Odstraszanie ptaków w portach i stoczniach niejednokrotnie jest koniecznością wynikającą z nasilonej obecności mew i gołębi na nabrzeżach przeładunkowych. Ptaki swoją obecnością powodują niejednokrotnie duże straty niszcząc mienie oraz przeładowywany towar. Niszczenie przejawia się poprzez żerowanie (ziarna zbóż, nasiona itp. produkty spożywcze) oraz zanieczyszczanie żrącymi odchodami konstrukcji stalowych.
Tereny portowe to również stocznie, na które składają się niejednokrotnie olbrzymie hale, które z kolei są wspaniałym miejscem lęgowym dla gołębi miejskich. Ptaki te żerują na wyżej opisanych nabrzeżach przeładunkowych, a młode wyprowadzają w halach. Choć jak zwykle zaczyna się niewinnie od pojedynczej pary to już po jednym sezonie ilość ptaków znacznie się powiększa, a ich odchody zanieczyszczają spawane konstrukcje doprowadzając do problemów z utrzymaniem jakości. Co więcej gołębie potrafią dostawać się do wnętrza hal albo przez nieszczelności (wybite szyby, otwory wentylacyjne, uchylone świetliki) jak i przez bramy. Z kolei mewy doprowadzają do zniszczeń samych budynków – niszczą stalowe elementy konstrukcyjne (odchody tych ptaków są żrące i powodują korozję) a także niejednokrotnie np. membranowe pokrycia dachowe, które dziurawią swoimi dziobami myśląc, że znajdą tam pożywienie.
Bliskość morza związana jest też z olbrzymią ilością mew, które występują głównie na północy Polski oraz w pobliżu większych zbiorników wodnych.
Jak można ograniczyć opisane powyżej szkody pojawiające się gdy odstraszanie ptaków w portach i stoczniach nie jest realizowane? Niestety nie jest to łatwe zadanie ponieważ ptaki są dość inwazyjne, a w szczególności gołębie. W wypadku dużych hal produkcyjnych jak np. stocznie możliwości są w zasadzie dwie:
- Uszczelnienie hali wraz z dostosowaniem procesów technologicznych. Zastosowanie siatek, uzupełnienie brakujących szyb, zabezpieczenie otworów wentylacyjnych.
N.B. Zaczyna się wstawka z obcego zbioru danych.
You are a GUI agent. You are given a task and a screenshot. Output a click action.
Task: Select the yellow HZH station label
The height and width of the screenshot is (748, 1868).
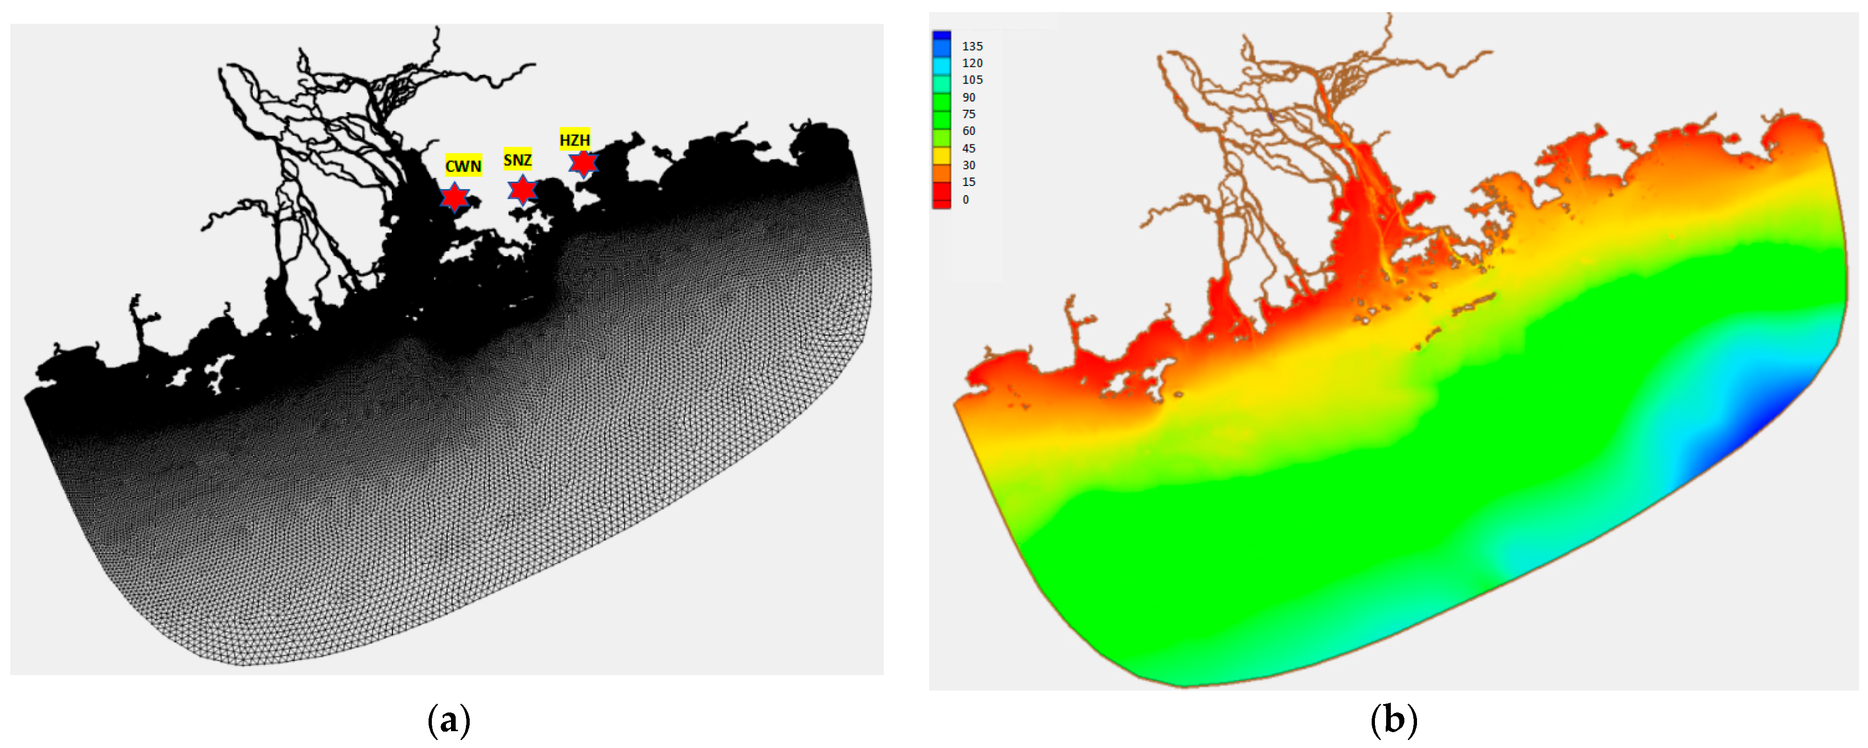point(574,140)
Dodatkowo konieczne jest stworzenie dwuetapowego wjazdu do wnętrza hali (system śluzy z siatki) z uwrażliwieniem kierowców aby po wjechaniu do śluzy obstukali podwozie pojazdów wypłaszając ewentualne ptactwo.
- Zastosowanie metody sokolniczej, w której dzięki regularnym (jak najczęstszym) wizytom sokolnika z ułożonymi ptakami drapieżnym wykształci się w okolicznym ptactwie przekonanie, że dany teren jest rewirem łowieckim ptaków sokolniczych. Dzięki zastosowaniu metody sokolniczej nie ma potrzeby wprowadzania zmian w procesach technologicznych ponieważ sokolnik może dopasować się do wymogów zamawiającego.
Wszystkie pozostałe metody nie będą skuteczne i są jedynie marnowaniem pieniędzy. Stanowczo odradzam stosowanie wszelkich atrap ptaków (dlaczego można poczytać w artykule figurka sokoła…), odgłosów ptaków drapieżnych (podobnie wyjaśnienie dostępne w artykule odgłosy ptaków drapieżnych) i tym podobnych metod, do których ptactwo się przyzwyczai w ciągu maksymalnie kilku dni. Tylko żywy ptak drapieżny usiłujący polować jest w stanie skutecznie odstraszyć z danego terenu ptaki takie jak mewy czy gołębie.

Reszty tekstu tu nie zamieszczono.